High-Grade Gliomas in Children
High-grade gliomas are the most common malignant tumors in children and adolescents. Our understanding of these cancers, particularly gained during the BIOMEDE trial led by Dr. Jacques Grill, has led to better defining and understanding these diseases. Now that we know that malignant gliomas in children and adults are not alike, tailored therapeutic strategies must be developed. Thanks to the BIOMEDE, MICCHADO, and MAPPYACTS projects, very specific mutations, never described in any other cancer, in genes regulating DNA organization and its expression have been described in these tumors. This discovery thus reorients therapeutic strategies to target these genes involved in DNA structure or expression.
About the Project
High-grade pediatric gliomas frequently express mutated forms of a protein called histone H3.3, which has established functions in DNA damage repair. Dr. Rondinelli’s team has identified a DNA repair defect in cells mutant for H3.3, which confers dependence on a specific DNA repair enzyme, polynucleotide kinase-phosphatase (PNKP). PNKP underlies aberrant DNA repair in tumor cells and proliferation of H3.3 mutant cells.
In this project, researchers aim to characterize this target in detail and develop the therapeutic potential of targeting it in pediatric gliomas. Initially, they will analyze its specificity towards mutant H3.3 cancer cells and characterize the genetic determinants and mechanism underlying the anti-proliferative effect of PNKP targeting in tumor cells. Current chemotherapy and radiotherapy treatments do not completely and durably kill glioma tumor cells. Therefore, they propose to evaluate their combination with PNKP targeting to reduce cancer cell proliferation in pediatric gliomas. Secondly, they will leverage preclinical models to predict the treatment’s efficacy in patients with pediatric gliomas. The efficacy of PNKP targeting will be assessed particularly in murine models of brain tumors.

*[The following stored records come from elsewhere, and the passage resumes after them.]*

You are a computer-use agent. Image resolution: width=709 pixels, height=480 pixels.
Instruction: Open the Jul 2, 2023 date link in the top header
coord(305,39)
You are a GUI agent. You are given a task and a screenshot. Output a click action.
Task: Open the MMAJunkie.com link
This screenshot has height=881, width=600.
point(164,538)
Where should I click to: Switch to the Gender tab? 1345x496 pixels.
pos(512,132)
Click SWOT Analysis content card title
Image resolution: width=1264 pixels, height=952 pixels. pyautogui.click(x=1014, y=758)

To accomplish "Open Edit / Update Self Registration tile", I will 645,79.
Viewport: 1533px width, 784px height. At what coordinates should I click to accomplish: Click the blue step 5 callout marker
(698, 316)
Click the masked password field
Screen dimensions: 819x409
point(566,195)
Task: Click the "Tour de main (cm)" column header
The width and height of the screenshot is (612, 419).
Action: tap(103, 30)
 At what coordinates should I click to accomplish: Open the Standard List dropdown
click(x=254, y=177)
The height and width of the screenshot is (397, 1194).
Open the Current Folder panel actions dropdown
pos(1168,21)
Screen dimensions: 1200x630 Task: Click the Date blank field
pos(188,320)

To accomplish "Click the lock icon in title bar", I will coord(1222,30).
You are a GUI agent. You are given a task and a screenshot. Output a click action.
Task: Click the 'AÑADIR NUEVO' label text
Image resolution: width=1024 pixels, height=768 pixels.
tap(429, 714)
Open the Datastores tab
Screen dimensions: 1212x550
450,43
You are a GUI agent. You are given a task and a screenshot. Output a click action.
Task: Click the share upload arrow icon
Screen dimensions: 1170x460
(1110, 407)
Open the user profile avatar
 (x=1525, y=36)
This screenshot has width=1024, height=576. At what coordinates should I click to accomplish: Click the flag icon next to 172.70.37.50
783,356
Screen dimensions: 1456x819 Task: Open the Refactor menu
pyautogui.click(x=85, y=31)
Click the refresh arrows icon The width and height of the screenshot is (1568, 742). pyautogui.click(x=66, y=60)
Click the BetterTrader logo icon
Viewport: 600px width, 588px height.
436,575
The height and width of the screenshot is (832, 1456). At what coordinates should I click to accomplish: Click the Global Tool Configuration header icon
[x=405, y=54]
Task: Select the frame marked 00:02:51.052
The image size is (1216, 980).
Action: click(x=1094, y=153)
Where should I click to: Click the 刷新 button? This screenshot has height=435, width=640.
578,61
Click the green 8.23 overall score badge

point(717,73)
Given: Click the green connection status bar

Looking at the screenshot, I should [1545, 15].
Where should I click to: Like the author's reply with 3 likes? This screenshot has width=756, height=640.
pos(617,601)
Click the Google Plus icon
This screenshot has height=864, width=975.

By providing comprehensive proof of principle of PNKP targeting in pediatric gliomas, this work should lead to a new therapeutic strategy targeting aberrant DNA repair in these tumors, which have so far been almost incurable. Thus, this work should stimulate the development of specific PNKP inhibitors and pave the way for new phase I clinical trials aimed at better treating this disease with a bleak prognosis.
Project Summary
- Promoter: Gustave Roussy
- Principal Investigator: Dr. Béatrice Rondinelli
- Program Duration: June 2023 – June 2025
- Countries involved: France
- Funding from Imagine for Margo: €40,000
This trial was co-funded by the Rallye du Cœur de Paris 2023 and was selected as part of the SFCE’s 2022 call for projects.